SUPPLIED TEXT |
## Start

Date: Mon, 19 May 1997 10:20:43 -0700
From: Edward Cherlin <>
Subject: All of the WWW Available **Forever**
Precedence: bulk

This suggests a new URL scheme: traditional URL plus date, directed to this
archive. Something similar for Usenet, also, directed to Deja News.

>Subject:  All of the WWW Available **Forever**
>From: ____Textpert Alert____ <>
>Mime-Version:  1.0
>Precedence: list
>Date:  Mon, 19 May 1997 14:41:14 +0200
>  True to my name handle, I'd like to alert y'all to the truly
>  Xanadudlian mission of the start-up Internet Archive and Alexa
>  companies, the former a non-profit effort to continuously
>      s t o r e  ALL OF (unrestricted-access) WWW pages FOREVER ;
>  the second a commercial outfit developing tools to browse and
>  reuse such cumulative/ multi-generation archive contents.

## End

TO-DO LIST |
- a) In the message about archiving the Web, where does the author suggest directing a similar scheme for Usenet?
- b) Print the passage of the message about archiving the Web, starting at "Date: Mon, 19" and ending at "to Deja News.".
- c) Decide whether each statement agrees with the message about archiving the Web, and quote the words that settle it: (i) The proposed URL scheme pairs a traditional URL with a date. (ii) The quoted message was sent on a Tuesday. (iii) The archive aims to keep pages whose access is restricted.

SUPPLIED MATERIAL |
## Start

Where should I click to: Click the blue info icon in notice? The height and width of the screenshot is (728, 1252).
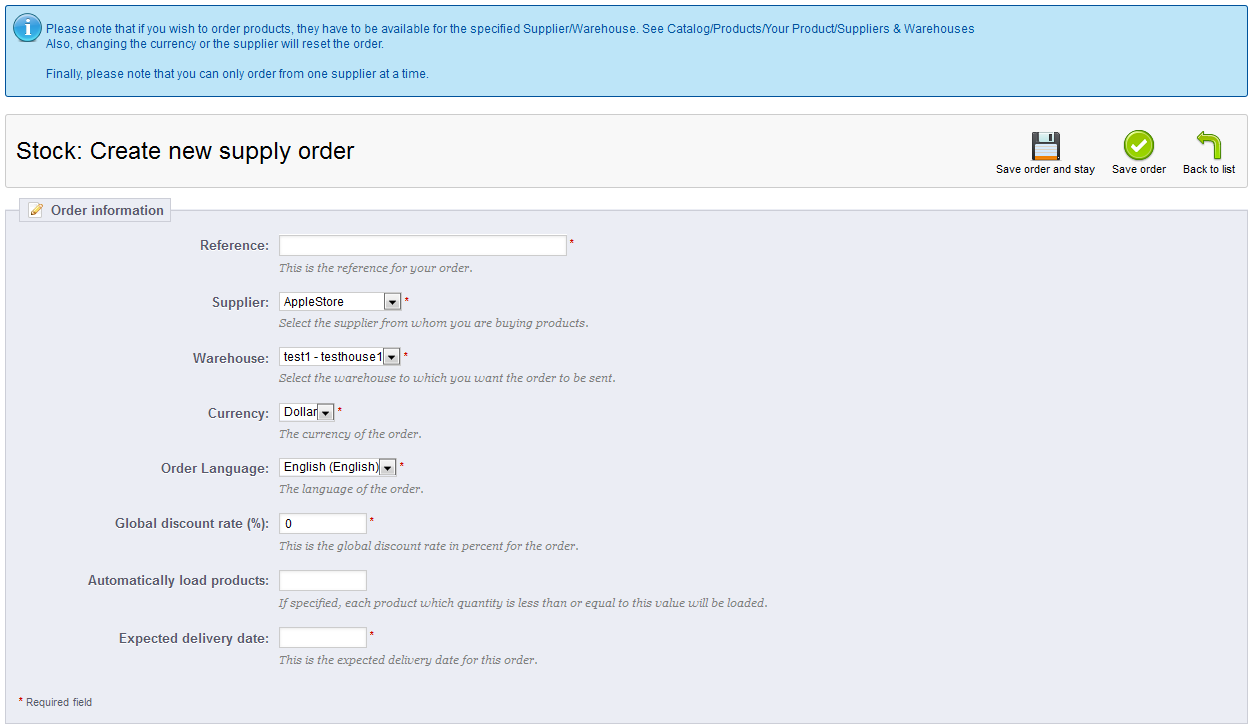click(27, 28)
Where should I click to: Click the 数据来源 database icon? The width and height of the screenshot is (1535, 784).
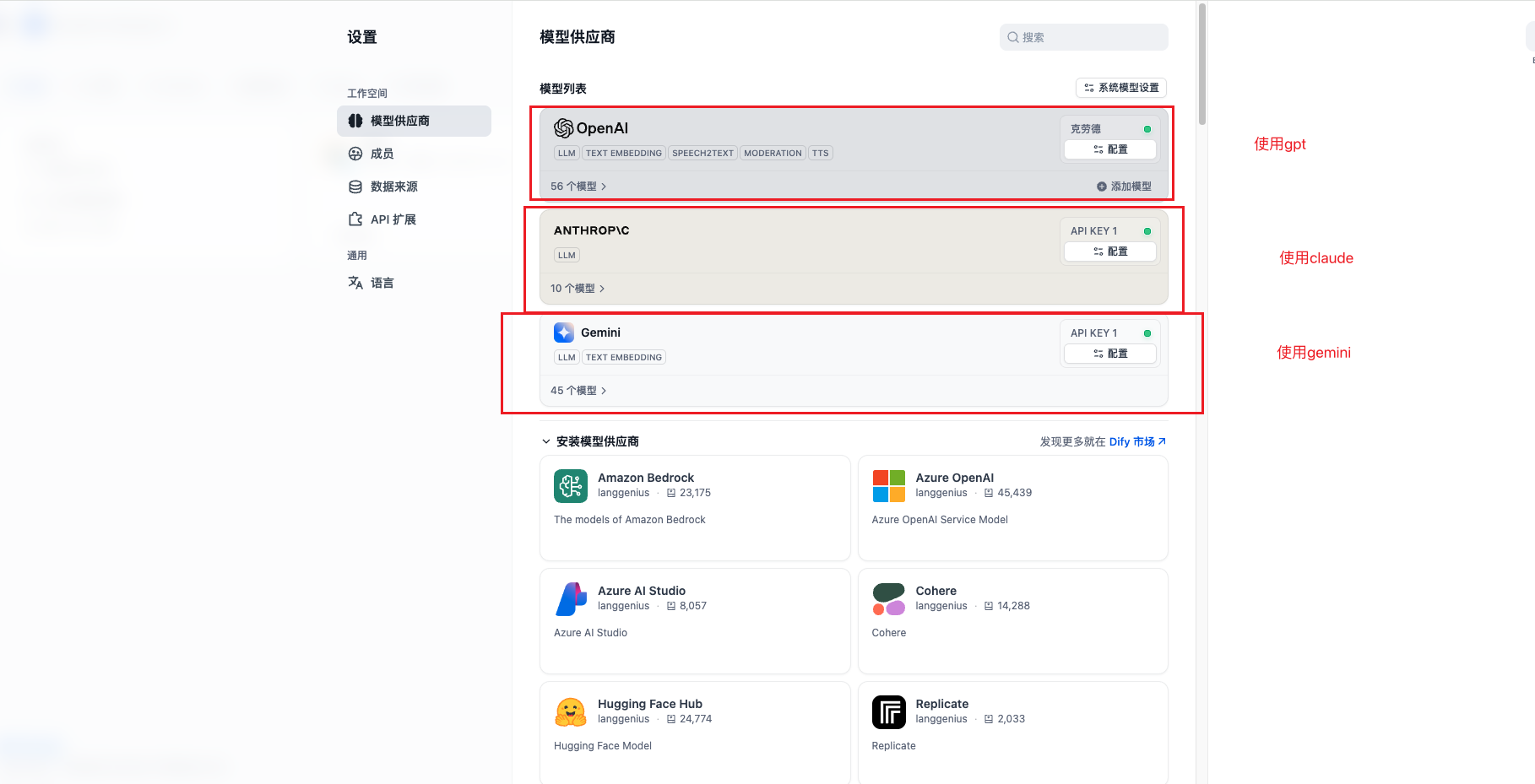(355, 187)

## End

TASK-BY-TASK SOLUTIONS |
- a) To Deja News.

- b)
Date: Mon, 19 May 1997 10:20:43 -0700
From: Edward Cherlin <>
Subject: All of the WWW Available **Forever**
Precedence: bulk

This suggests a new URL scheme: traditional URL plus date, directed to this
archive. Something similar for Usenet, also, directed to Deja News.

- c)
(i) Yes: "traditional URL plus date"
(ii) No: "Mon, 19 May 1997 14:41:14 +0200"
(iii) No: "ALL OF (unrestricted-access) WWW pages FOREVER"